• **Screenshot grounding data**

*** Block opens ***

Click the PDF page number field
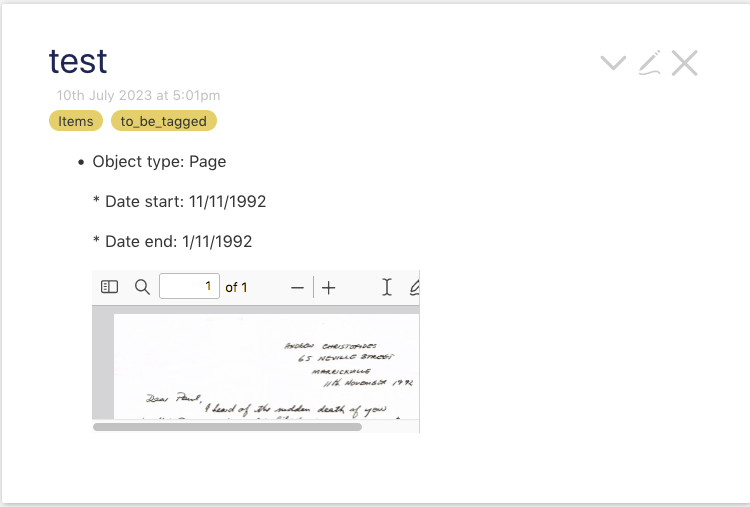The width and height of the screenshot is (750, 507). [x=189, y=287]
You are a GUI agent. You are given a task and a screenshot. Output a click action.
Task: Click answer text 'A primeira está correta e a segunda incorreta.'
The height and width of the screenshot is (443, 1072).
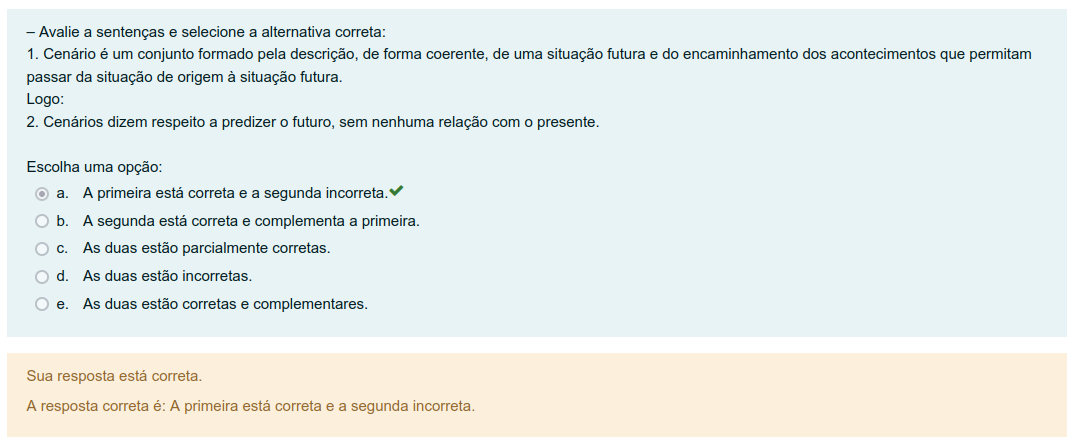point(235,193)
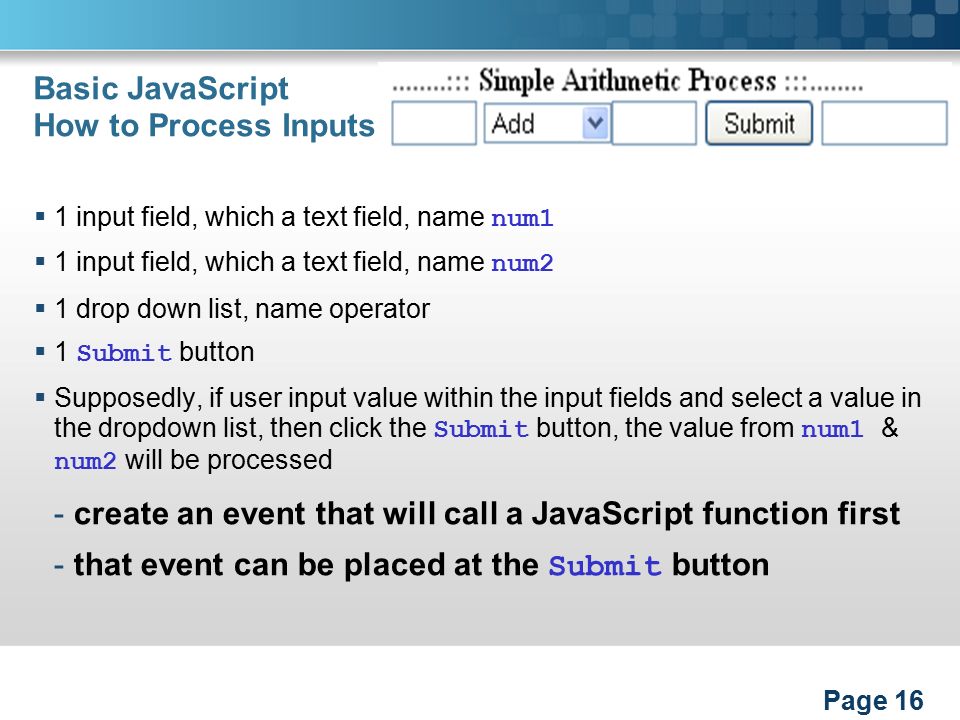Viewport: 960px width, 720px height.
Task: Click the drop down list name operator text
Action: (242, 309)
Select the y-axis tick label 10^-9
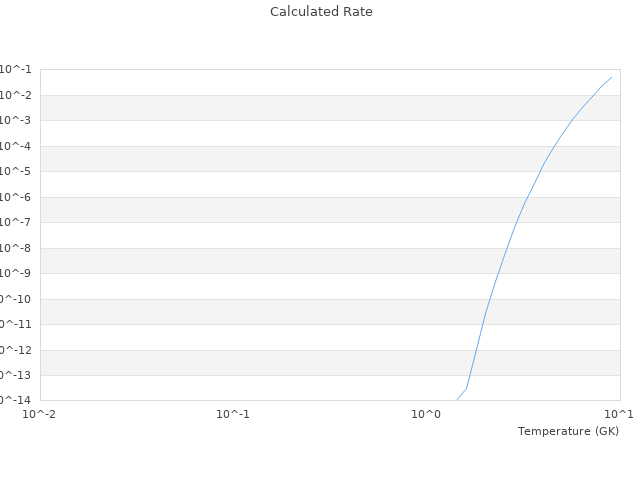The width and height of the screenshot is (640, 480). (17, 273)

*** Block closes ***

• **Exercise requirements**
Reproduce every line above as written, skipping pictures.

• **Answer below**
Click the PDF page number field
The width and height of the screenshot is (750, 507). [x=189, y=287]
You are a GUI agent. You are given a task and a screenshot. Output a click action.
Task: Click answer text 'A primeira está correta e a segunda incorreta.'
The height and width of the screenshot is (443, 1072).
point(235,193)
Viewport: 960px width, 720px height.
Task: Click the drop down list name operator text
Action: (242, 309)
Select the y-axis tick label 10^-9
The width and height of the screenshot is (640, 480). (17, 273)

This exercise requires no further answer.